This sheet on Deuteronomy 28 was written by Shai Held for 929 and can also be found here
After a relatively brief evocation of the good fortune that awaits Israel should it obey God’s laws, the chapter goes to great lengths to describe the disasters that will befall the people should they disobey. The text is so graphically brutal that one cannot help but wonder: Can it really be desirable for the Jewish people to worship God out of abject fear?
The word “yir’ah,” so central to biblical theology and spirituality, is conventionally translated as fear. But in fact it has a wide range of meanings: yir’ah can convey the sense of fear, on the one hand, or of awe, on the other.
If fear and awe are so different, why does the same Hebrew word (yir’ah) convey both? My teacher Bernard Steinberg once offered a powerful answer: “Awe is what happens to fear when it stops being about me.” When I fear God, in other words, I think about God’s might and the ways it could impact upon me, but when I hold God in awe, I think only of God’s might; thoughts of how it could affect me simply fall away. Fear becomes awe, then, when I forget about myself and focus only on God.

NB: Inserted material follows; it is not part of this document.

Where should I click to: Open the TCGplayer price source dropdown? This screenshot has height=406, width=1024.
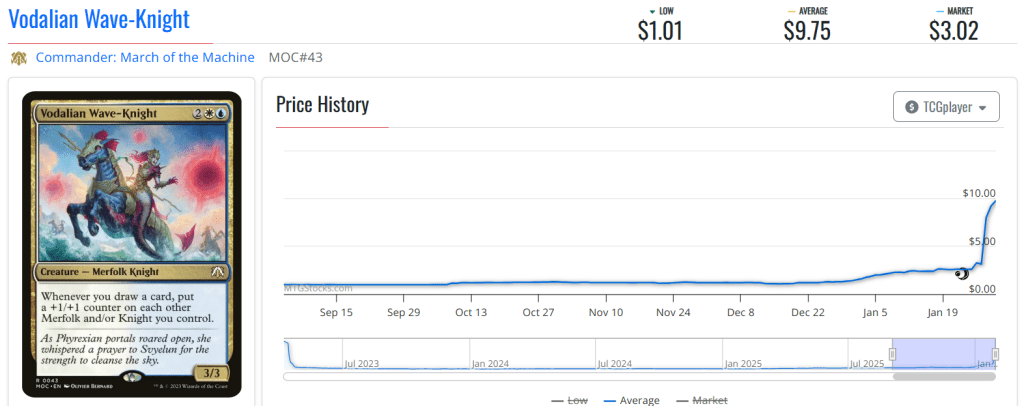(945, 107)
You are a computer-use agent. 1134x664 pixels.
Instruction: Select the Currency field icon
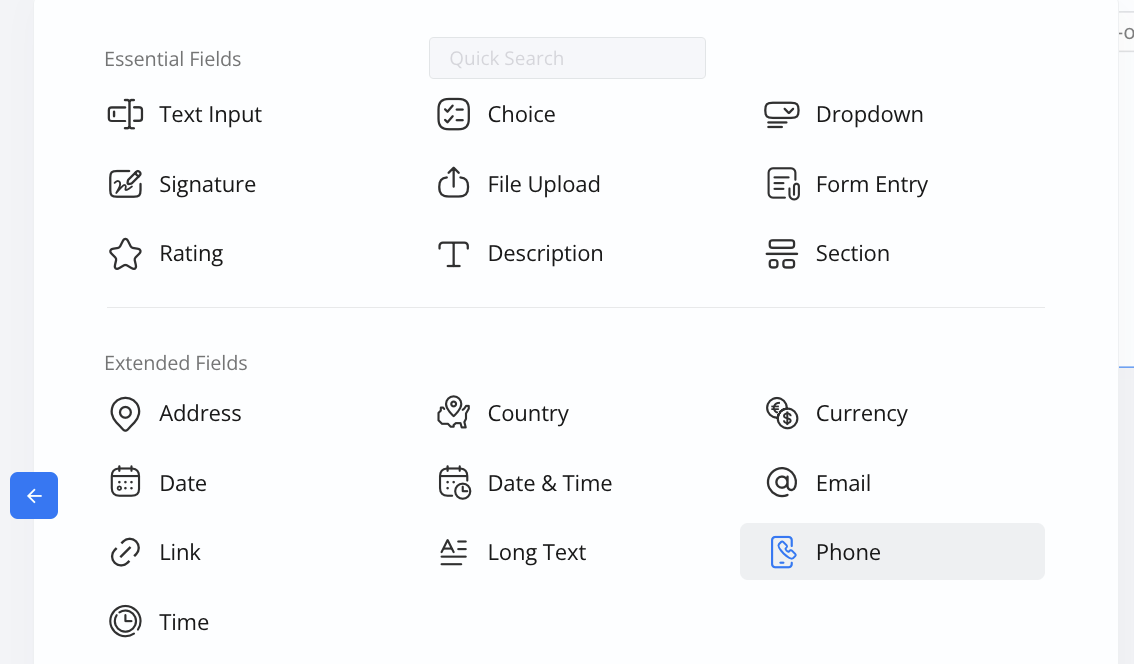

We can discern something similar, I think, in the biblical Hebrew word todah. In contrast to modern Hebrew, where todah means thanks, in biblical Hebrew the primary meaning of todah is praise, though it can convey a sense of thanksgiving as well. Indeed, in some biblical texts it is difficult to know whether to translate todah as thanks or praise. Why does the same biblical Hebrew word convey both “thanks” and “praise”? When I am thankful to God, I acknowledge God’s generosity and its impact on me. When I praise God, however, I acknowledge God’s generosity in and of itself. Thanks becomes praise when I forget about myself and focus only on God. In other words, fear is to awe as thanks is to praise: The former give way to the latter when I transcend myself and think only of God.
If one of the core goals of the religious life is to teach us that our interests and concerns ought not to be the exclusive center of our lives, then fear of punishment is something that must ultimately be minimized. As an alternative, Jewish tradition offers us awe, wherein we acknowledge Someone far greater than ourselves, and thus allow God—and not our own egos—to become the very center of our world.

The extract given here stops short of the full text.